**A tarefa:** Reproduza o trecho que vai de "Assim: como se" até "nossas identidades docentes." no texto sobre memoriais de vida escolar, substituindo "escola" por "sala de aula".

**Texto:**
* * *
KEYWORDS: Memories; Teaching; Identity

RESUMEN

En este artículo se presenta una discusión sobre la producción de memoriales de vida escolar realizada con estudiantes de Licenciatura en Ciencias Biológicas, el monitor de la disciplina y su profesora. Los relatos fueron hibridizados y reorganizados en tres textos, denominados "mosaicos de docencia". El artículo trae impresiones sobre la escritura y el compartir colectivo de los memoriales y de objetos significativos de la vida escolar, así como sobre el primer contacto de los alumnos y alumnas con la escuela de práctica. Se concluye, con base en referenciales del campo de la investigación biográfica, que memorias de la vida escolar son herramientas potentes para pensar sobre los sentidos de la escuela y para el desplazamiento de certezas y estereotipos sobre docencia, escuela y conocimiento, como hilos que guían nuestras identidades docentes.

PALAVRAS-CLAVE: Recuerdos; Enseñanza; Identidad

1 FALA DA PROFESSORA:

“Escrever é tantas vezes lembrar-se do que nunca existiu. Como conseguirei saber do que nem ao menos sei?

Assim: como se me lembrasse. Com um esforço de "memória", como se eu nunca tivesse nascido.

Nunca nasci, nunca vivi: mas eu me lembro, e a lembrança é em carne viva” (LISPECTOR, 1999, p. 24).

Se existe um lugar que frequentamos de forma mais ou menos regular e por um tempo relativamente grande, independente de classe social, religião, etnia ou orientação sexual, esse lugar é a escola. Tão iguais e tão diferentes, desse espaço/tempo provem algumas de nossas memórias mais vívidas, relacionadas a amizades, estudos, afinidades, amores, sucessos, fracassos, alegrias e tristezas que, inevitavelmente, emergem no processo de nos formarmos professores e professoras3. É preciso, pois, reorganizá-las, ressignificá-las e compartilhá-las, no eterno tecer de fios, riscos e tramas que constituem nossas identidades docentes.

Já é comum, em contextos de formação inicial docente, a escrita de memoriais sobre a vida escolar, com resultados bastante inspiradores. Relatamos, aqui, uma experiência de escrita de memoriais na qual os relatos foram reunidos em três textos, que chamamos de “mosaicos de docência” por terem se originado das memórias de vinte e três estudantes de licenciatura em Ciências Biológicas de uma universidade federal, dois monitores e as minhas próprias. É, portanto, um relato sobre relatos, inspirados em Selles e Ayres (2004) que, partindo do pressuposto que a formação docente se inicia nas experiências escolares, reuniram memórias de seus alunos e alunas, recordando e localizando eventos e problemas vividos para discussão coletiva dos registros.

Em minha experiência na formação docente, tenho proposto esta atividade no intuito de reavivar memórias e histórias de vida escolar das turmas que oriento. A cada ano reafirmo o potencial formativo desta tarefa, que, por sua vez, se transforma em memória do período de formação. Em 2016, resolvi também escrever e dividir as minhas próprias memórias escolares, assumindo o lugar de professora em formação que, decerto, sempre serei. Assim, no dia marcado (uma aula de prática de ensino), os memoriais foram reunidos e trocados aleatoriamente entre nós. Em seguida, cada um e cada uma selecionou, do texto que leu, o que mais lhe mobilizou, compartilhando com o grupo.
* * *
**Dados fornecidos:**
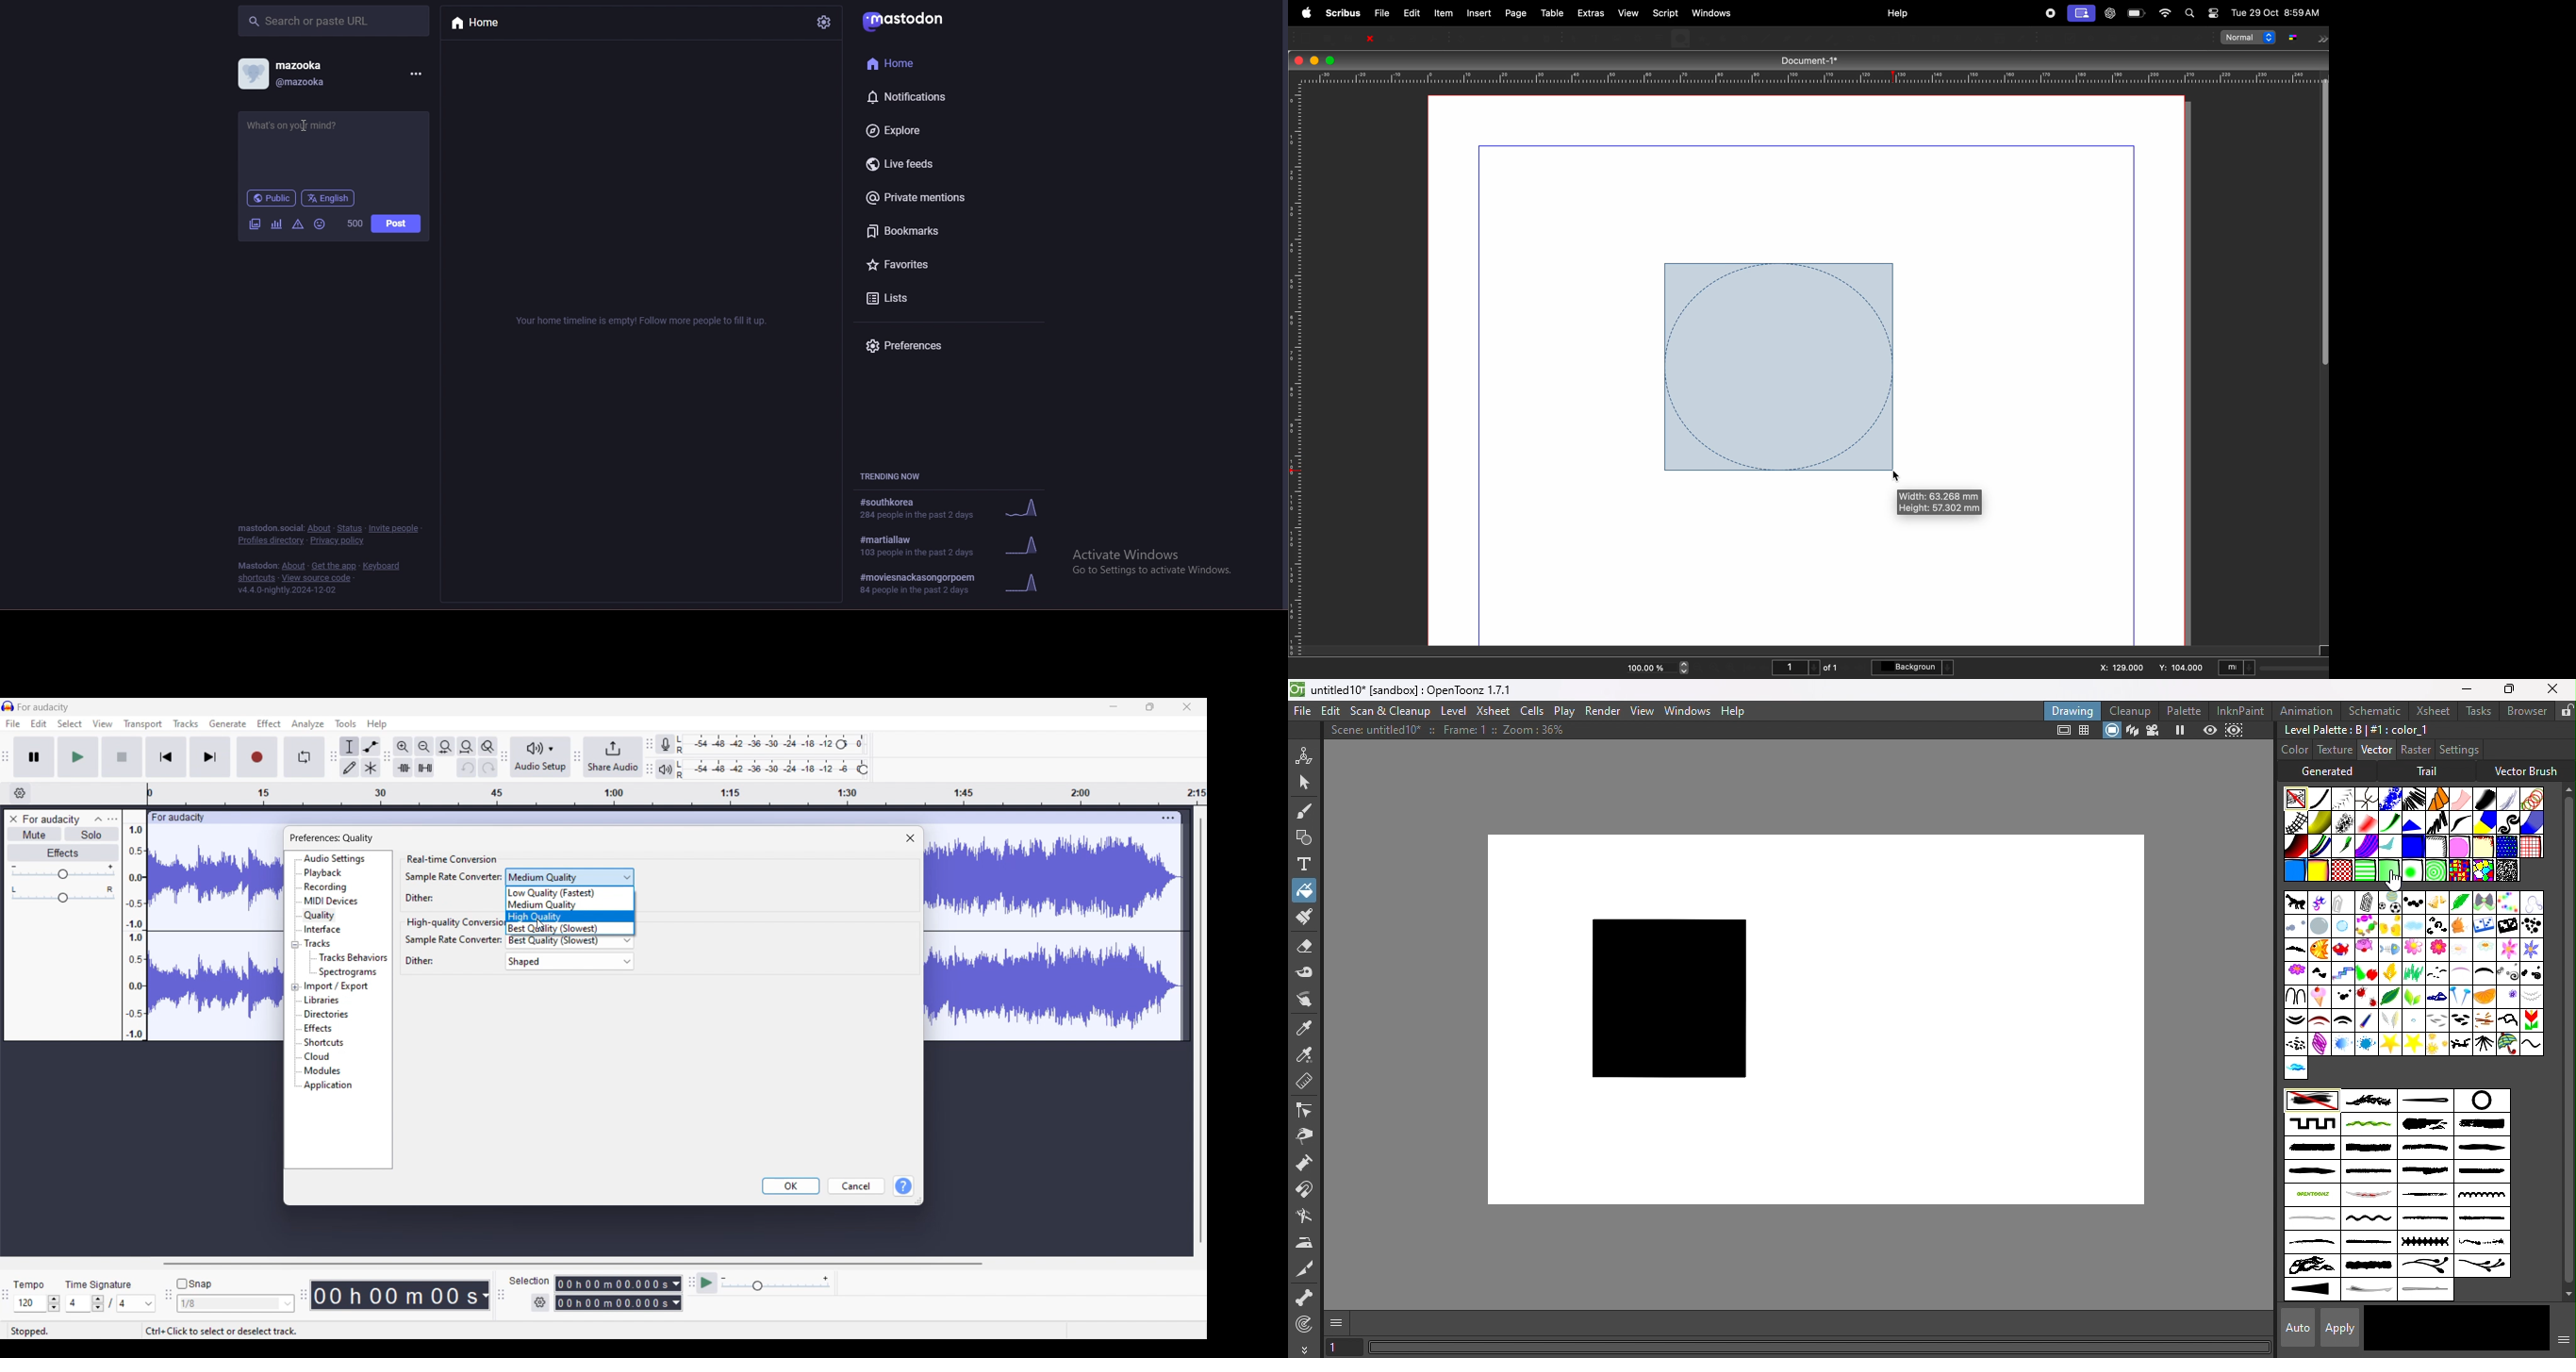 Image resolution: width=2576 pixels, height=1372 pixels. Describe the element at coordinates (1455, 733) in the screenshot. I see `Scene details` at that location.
* * *
**Resposta completa:**
Assim: como se me lembrasse. Com um esforço de "memória", como se eu nunca tivesse nascido.

Nunca nasci, nunca vivi: mas eu me lembro, e a lembrança é em carne viva” (LISPECTOR, 1999, p. 24).

Se existe um lugar que frequentamos de forma mais ou menos regular e por um tempo relativamente grande, independente de classe social, religião, etnia ou orientação sexual, esse lugar é a sala de aula. Tão iguais e tão diferentes, desse espaço/tempo provem algumas de nossas memórias mais vívidas, relacionadas a amizades, estudos, afinidades, amores, sucessos, fracassos, alegrias e tristezas que, inevitavelmente, emergem no processo de nos formarmos professores e professoras3. É preciso, pois, reorganizá-las, ressignificá-las e compartilhá-las, no eterno tecer de fios, riscos e tramas que constituem nossas identidades docentes.